Crossed perspective on Saint-Louis of Senegal between the dean photographer Adama Sylla, born in 1934 and the young Eva Diallo, born in 1996.
Two generations, two photographic styles intersect here. Each of the authors used the pressing need to grab a device to record the twists and turns of the weather, the mood of the city that echoes their personal history. For both in the past and in the present, photography captured what was there, within sight: joyful young people posing for Mr. Sylla, the sandstorm that caresses the Senegal river for Eva … The work of images (to quote * Léa Bismuth) will have lasted half a century for the dean Adama Sylla and the adventure has only just begun for the young and talented Éva Diallo.
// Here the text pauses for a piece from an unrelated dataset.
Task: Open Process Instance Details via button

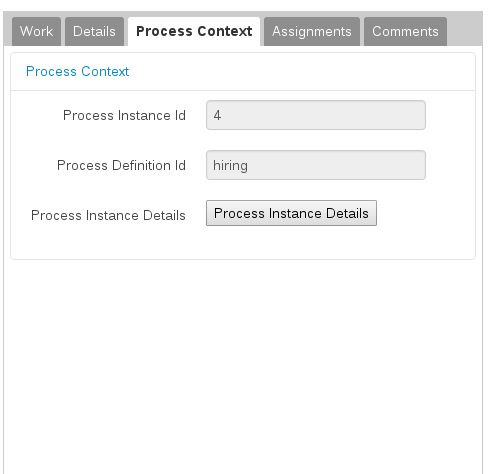Action: [291, 213]
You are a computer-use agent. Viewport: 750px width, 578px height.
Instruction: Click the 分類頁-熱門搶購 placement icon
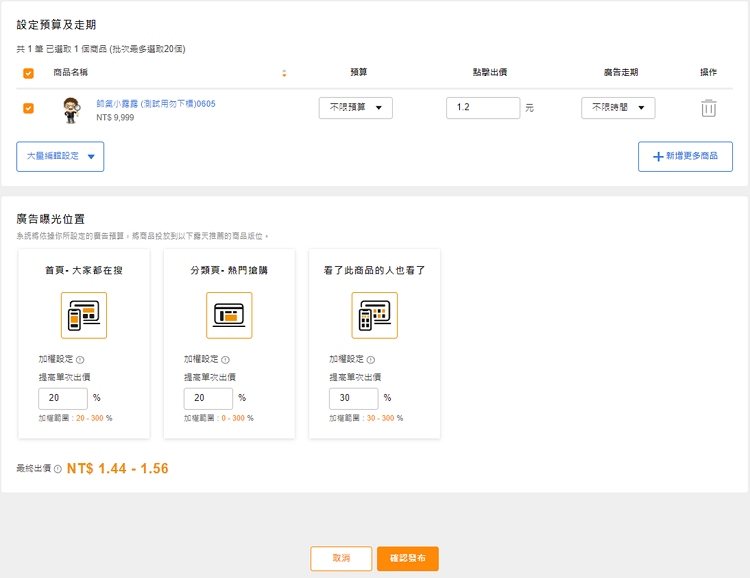click(229, 316)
Adama Sylla was born on February 27, 1934 in Kolda, in Casamance. When the family moved to Saint-Louis of Senegal, he was still just an infant. He discovered photography at the Saint-Louis youth center. At the age of 20, he received a scholarship from UNESCO to do a versatile training course at the Musée de l’Homme in Paris. Back home, a year later, he joined the team at the CRDS (Senegal Research and Documentation Center) museum in Saint-Louis. He therefore photographed the visit of a president, the buildings, accompany researchers and ethnologists in the field to take pictures that he then processed in the museum’s laboratory. From then on the camera was for him, the ideal tool for documenting history and keeping traces of his city. “Conservation” is the credo of Mr. Sylla.edIn the early 1960s, he opened his photo studio in the fishermen’s quarter where he lived, in Guet Ndar. He worked there in the evenings and on public holidays after leaving the museum.
In this working-class neighborhood, people rushed to the studio to immortalize a new outfit, keep a memory of a family event, of a day with friends. Photography in the 60’s and up to 1990 was all the rage. Then the studios collapsed one after the other with the arrival of telephones with cameras. Mr. Sylla also closed the studio.
These are some of the portraits of the inhabitants of Saint-Louis in Senegal which are on display today. Among them were other images taken recently by the young photographer Éva Diallo, originally from the river region thru her mother.
The photographer focuses on the documentary style to describe with allusive touches another reality of the territory: light, colors, trees, river water, or even everyday objects abandoned on the ground. Thus, by taking details of the country, she signs her passage. On her heels, her camera pointed at the ground registers traces, a dry palm branch, a plastic container, footprints in the sand, the shadow of an airplane flying high in the sky. The grain of her image is blurry, her focus is often on the background as if the presence of the object which was there under her eyes and towards which she directed her lens had, the time of the release, already passed away. She tirelessly repeats the exercise during her wanderings as if she were searching for the words of a poem. A poetry in soft and harsh colors where nature is thirsty, objects gave up the ghost and sand has enveloped the city.
Like so many little musical notes, these color images punctuate the black and white portrait sequences of Adam Sylla. There is no quaintness in these shots, unlike the studio portraits of the same period made, for example, by Malick Sidibé or Seydou Keita.
The camera for Adama Sylla, more than an artistic practice, was above all a tool. A tool for recording the world and its rituals, setting moments of grace, for posterity and memory.
Mr. Sylla is a unique man. A tireless defender of the photographic document, a unique man of his kind. These few photographs taken from his immense collection attest to his unwavering empathy for his fellow citizens and above all remain as rare testimonies of an era and of the history of Saint-Louis. This confrontation reveals a bit of how Adama and Éva each archived in their own way signs to unmask the ravages of time.
*La besogne des Images, under the direction of Léa Bismuth and Mathilde Girard, Filigranes Éditions, 2019.